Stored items
=-=-=
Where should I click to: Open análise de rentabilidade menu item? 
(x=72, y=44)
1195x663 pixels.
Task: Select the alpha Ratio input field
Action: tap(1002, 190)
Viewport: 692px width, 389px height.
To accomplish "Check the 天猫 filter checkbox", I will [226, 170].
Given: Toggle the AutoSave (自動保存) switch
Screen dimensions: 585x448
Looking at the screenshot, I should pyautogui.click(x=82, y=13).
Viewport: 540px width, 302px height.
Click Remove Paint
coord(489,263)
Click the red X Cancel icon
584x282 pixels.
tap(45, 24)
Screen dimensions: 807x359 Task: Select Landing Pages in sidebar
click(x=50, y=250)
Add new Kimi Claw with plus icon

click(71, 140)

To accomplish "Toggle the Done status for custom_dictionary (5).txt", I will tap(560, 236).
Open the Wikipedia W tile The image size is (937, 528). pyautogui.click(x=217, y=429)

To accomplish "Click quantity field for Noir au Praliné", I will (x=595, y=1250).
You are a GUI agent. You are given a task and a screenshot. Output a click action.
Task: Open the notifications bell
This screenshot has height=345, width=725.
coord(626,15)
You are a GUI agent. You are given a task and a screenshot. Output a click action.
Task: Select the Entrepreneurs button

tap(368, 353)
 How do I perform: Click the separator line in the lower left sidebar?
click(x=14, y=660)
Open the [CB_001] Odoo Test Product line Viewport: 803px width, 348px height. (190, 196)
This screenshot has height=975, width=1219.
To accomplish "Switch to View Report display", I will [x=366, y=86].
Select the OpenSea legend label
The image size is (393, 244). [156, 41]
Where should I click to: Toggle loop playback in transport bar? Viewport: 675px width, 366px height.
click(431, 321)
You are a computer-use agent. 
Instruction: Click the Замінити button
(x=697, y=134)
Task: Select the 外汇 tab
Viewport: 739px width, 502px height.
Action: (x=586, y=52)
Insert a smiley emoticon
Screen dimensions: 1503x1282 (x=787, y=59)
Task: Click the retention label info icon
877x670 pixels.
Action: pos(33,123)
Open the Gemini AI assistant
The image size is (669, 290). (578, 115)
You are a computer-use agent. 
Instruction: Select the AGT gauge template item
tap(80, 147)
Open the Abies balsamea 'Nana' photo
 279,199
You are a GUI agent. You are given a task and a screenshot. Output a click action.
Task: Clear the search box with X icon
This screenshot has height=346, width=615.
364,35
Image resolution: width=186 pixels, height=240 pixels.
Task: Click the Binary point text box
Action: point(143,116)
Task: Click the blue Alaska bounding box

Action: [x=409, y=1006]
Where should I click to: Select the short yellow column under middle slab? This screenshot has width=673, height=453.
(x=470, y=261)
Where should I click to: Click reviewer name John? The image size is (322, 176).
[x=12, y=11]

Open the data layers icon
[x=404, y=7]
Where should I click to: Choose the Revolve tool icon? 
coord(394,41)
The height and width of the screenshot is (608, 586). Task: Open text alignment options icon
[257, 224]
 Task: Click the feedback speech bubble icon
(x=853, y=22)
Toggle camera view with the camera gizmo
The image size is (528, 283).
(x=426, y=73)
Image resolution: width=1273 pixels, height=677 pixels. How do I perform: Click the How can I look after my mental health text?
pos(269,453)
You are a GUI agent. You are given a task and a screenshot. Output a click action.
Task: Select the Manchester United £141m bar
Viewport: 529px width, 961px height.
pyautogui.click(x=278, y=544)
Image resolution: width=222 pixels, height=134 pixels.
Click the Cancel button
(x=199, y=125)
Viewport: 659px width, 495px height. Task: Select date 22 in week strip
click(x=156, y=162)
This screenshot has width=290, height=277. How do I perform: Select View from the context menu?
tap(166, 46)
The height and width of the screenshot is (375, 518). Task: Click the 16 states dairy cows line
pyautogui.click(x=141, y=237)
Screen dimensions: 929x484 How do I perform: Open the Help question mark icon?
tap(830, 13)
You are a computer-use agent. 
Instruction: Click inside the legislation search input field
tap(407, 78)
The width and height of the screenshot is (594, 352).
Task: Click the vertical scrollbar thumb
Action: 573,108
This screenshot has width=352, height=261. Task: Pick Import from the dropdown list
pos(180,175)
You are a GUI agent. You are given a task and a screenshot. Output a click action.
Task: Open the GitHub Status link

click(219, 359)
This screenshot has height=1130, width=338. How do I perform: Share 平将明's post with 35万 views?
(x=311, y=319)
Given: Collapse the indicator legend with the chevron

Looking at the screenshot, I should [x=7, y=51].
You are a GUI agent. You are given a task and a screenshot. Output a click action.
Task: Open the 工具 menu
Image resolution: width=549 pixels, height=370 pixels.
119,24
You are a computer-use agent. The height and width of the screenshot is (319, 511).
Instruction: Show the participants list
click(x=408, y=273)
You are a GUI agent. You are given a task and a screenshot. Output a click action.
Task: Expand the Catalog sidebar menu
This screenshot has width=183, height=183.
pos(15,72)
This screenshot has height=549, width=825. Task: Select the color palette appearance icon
=-=-=
▶ **TASK BRIEF**
Locate and copy each line in the data above that includes the word "will".

▶ **REPLY**
To accomplish "Check the 天猫 filter checkbox", I will [226, 170].
To accomplish "Toggle the Done status for custom_dictionary (5).txt", I will tap(560, 236).
To accomplish "Click quantity field for Noir au Praliné", I will (x=595, y=1250).
To accomplish "Switch to View Report display", I will [x=366, y=86].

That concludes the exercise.